→ EXERCISE
Print every one of the records verbatim, omitting nothing.

→ RECORD EXCERPTS

- Opening Delimiter -

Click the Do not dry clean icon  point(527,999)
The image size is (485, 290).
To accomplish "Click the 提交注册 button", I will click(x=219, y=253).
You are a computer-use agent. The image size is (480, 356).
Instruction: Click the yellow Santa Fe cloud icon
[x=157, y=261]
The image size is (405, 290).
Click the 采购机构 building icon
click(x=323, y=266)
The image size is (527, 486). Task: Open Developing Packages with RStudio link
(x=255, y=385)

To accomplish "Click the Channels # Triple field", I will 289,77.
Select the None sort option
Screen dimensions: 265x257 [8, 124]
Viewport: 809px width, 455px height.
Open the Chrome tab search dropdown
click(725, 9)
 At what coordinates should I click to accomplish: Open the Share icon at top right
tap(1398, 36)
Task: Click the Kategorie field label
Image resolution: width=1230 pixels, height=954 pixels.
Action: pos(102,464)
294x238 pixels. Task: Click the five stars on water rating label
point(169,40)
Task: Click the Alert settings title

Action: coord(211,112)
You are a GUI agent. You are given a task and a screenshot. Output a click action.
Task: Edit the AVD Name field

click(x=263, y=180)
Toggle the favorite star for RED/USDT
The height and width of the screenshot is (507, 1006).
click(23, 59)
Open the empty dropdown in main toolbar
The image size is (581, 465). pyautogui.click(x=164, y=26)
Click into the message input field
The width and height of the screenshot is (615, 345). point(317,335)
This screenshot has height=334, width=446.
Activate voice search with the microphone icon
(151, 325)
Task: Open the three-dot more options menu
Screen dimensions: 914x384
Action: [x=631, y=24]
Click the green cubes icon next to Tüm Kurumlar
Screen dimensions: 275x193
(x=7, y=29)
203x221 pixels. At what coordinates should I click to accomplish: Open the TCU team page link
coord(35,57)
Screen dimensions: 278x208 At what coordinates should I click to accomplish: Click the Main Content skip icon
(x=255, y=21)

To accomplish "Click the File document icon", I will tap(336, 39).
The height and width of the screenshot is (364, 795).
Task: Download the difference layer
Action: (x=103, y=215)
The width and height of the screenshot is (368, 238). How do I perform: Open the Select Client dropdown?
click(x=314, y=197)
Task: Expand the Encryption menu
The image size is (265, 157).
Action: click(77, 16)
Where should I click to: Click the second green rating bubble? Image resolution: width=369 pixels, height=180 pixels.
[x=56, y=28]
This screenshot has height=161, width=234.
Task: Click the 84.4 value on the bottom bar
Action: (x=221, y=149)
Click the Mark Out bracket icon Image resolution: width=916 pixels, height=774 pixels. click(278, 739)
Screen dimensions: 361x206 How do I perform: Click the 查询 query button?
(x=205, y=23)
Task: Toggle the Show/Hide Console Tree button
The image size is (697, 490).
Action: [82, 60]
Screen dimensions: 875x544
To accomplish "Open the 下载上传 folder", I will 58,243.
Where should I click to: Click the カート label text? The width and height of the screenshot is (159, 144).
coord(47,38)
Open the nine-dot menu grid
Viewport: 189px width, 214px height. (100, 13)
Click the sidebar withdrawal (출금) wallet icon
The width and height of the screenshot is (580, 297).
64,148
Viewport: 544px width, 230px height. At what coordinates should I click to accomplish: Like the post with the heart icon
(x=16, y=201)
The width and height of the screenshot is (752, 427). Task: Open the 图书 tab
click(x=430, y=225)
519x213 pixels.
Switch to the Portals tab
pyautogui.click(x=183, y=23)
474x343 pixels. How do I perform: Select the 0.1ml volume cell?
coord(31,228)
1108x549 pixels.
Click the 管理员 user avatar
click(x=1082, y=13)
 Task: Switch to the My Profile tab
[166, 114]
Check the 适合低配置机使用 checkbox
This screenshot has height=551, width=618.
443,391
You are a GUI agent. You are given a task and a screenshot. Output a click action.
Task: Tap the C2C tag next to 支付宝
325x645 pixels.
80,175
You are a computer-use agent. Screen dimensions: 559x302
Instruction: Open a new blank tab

- Closing Delimiter -

→ ANSWER SPACE
Click the Do not dry clean icon  point(527,999)
The image size is (485, 290).
To accomplish "Click the 提交注册 button", I will click(x=219, y=253).
You are a computer-use agent. The image size is (480, 356).
Instruction: Click the yellow Santa Fe cloud icon
[x=157, y=261]
The image size is (405, 290).
Click the 采购机构 building icon
click(x=323, y=266)
The image size is (527, 486). Task: Open Developing Packages with RStudio link
(x=255, y=385)

To accomplish "Click the Channels # Triple field", I will 289,77.
Select the None sort option
Screen dimensions: 265x257 [8, 124]
Viewport: 809px width, 455px height.
Open the Chrome tab search dropdown
click(725, 9)
 At what coordinates should I click to accomplish: Open the Share icon at top right
tap(1398, 36)
Task: Click the Kategorie field label
Image resolution: width=1230 pixels, height=954 pixels.
Action: pos(102,464)
294x238 pixels. Task: Click the five stars on water rating label
point(169,40)
Task: Click the Alert settings title

Action: coord(211,112)
You are a GUI agent. You are given a task and a screenshot. Output a click action.
Task: Edit the AVD Name field

click(x=263, y=180)
Toggle the favorite star for RED/USDT
The height and width of the screenshot is (507, 1006).
click(23, 59)
Open the empty dropdown in main toolbar
The image size is (581, 465). pyautogui.click(x=164, y=26)
Click into the message input field
The width and height of the screenshot is (615, 345). point(317,335)
This screenshot has height=334, width=446.
Activate voice search with the microphone icon
(151, 325)
Task: Open the three-dot more options menu
Screen dimensions: 914x384
Action: [x=631, y=24]
Click the green cubes icon next to Tüm Kurumlar
Screen dimensions: 275x193
(x=7, y=29)
203x221 pixels. At what coordinates should I click to accomplish: Open the TCU team page link
coord(35,57)
Screen dimensions: 278x208 At what coordinates should I click to accomplish: Click the Main Content skip icon
(x=255, y=21)

To accomplish "Click the File document icon", I will tap(336, 39).
The height and width of the screenshot is (364, 795).
Task: Download the difference layer
Action: (x=103, y=215)
The width and height of the screenshot is (368, 238). How do I perform: Open the Select Client dropdown?
click(x=314, y=197)
Task: Expand the Encryption menu
The image size is (265, 157).
Action: click(77, 16)
Where should I click to: Click the second green rating bubble? Image resolution: width=369 pixels, height=180 pixels.
[x=56, y=28]
This screenshot has height=161, width=234.
Task: Click the 84.4 value on the bottom bar
Action: (x=221, y=149)
Click the Mark Out bracket icon Image resolution: width=916 pixels, height=774 pixels. click(278, 739)
Screen dimensions: 361x206 How do I perform: Click the 查询 query button?
(x=205, y=23)
Task: Toggle the Show/Hide Console Tree button
The image size is (697, 490).
Action: [82, 60]
Screen dimensions: 875x544
To accomplish "Open the 下载上传 folder", I will 58,243.
Where should I click to: Click the カート label text? The width and height of the screenshot is (159, 144).
coord(47,38)
Open the nine-dot menu grid
Viewport: 189px width, 214px height. (100, 13)
Click the sidebar withdrawal (출금) wallet icon
The width and height of the screenshot is (580, 297).
64,148
Viewport: 544px width, 230px height. At what coordinates should I click to accomplish: Like the post with the heart icon
(x=16, y=201)
The width and height of the screenshot is (752, 427). Task: Open the 图书 tab
click(x=430, y=225)
519x213 pixels.
Switch to the Portals tab
pyautogui.click(x=183, y=23)
474x343 pixels. How do I perform: Select the 0.1ml volume cell?
coord(31,228)
1108x549 pixels.
Click the 管理员 user avatar
click(x=1082, y=13)
 Task: Switch to the My Profile tab
[166, 114]
Check the 适合低配置机使用 checkbox
This screenshot has height=551, width=618.
443,391
You are a GUI agent. You are given a task and a screenshot. Output a click action.
Task: Tap the C2C tag next to 支付宝
325x645 pixels.
80,175
You are a computer-use agent. Screen dimensions: 559x302
Instruction: Open a new blank tab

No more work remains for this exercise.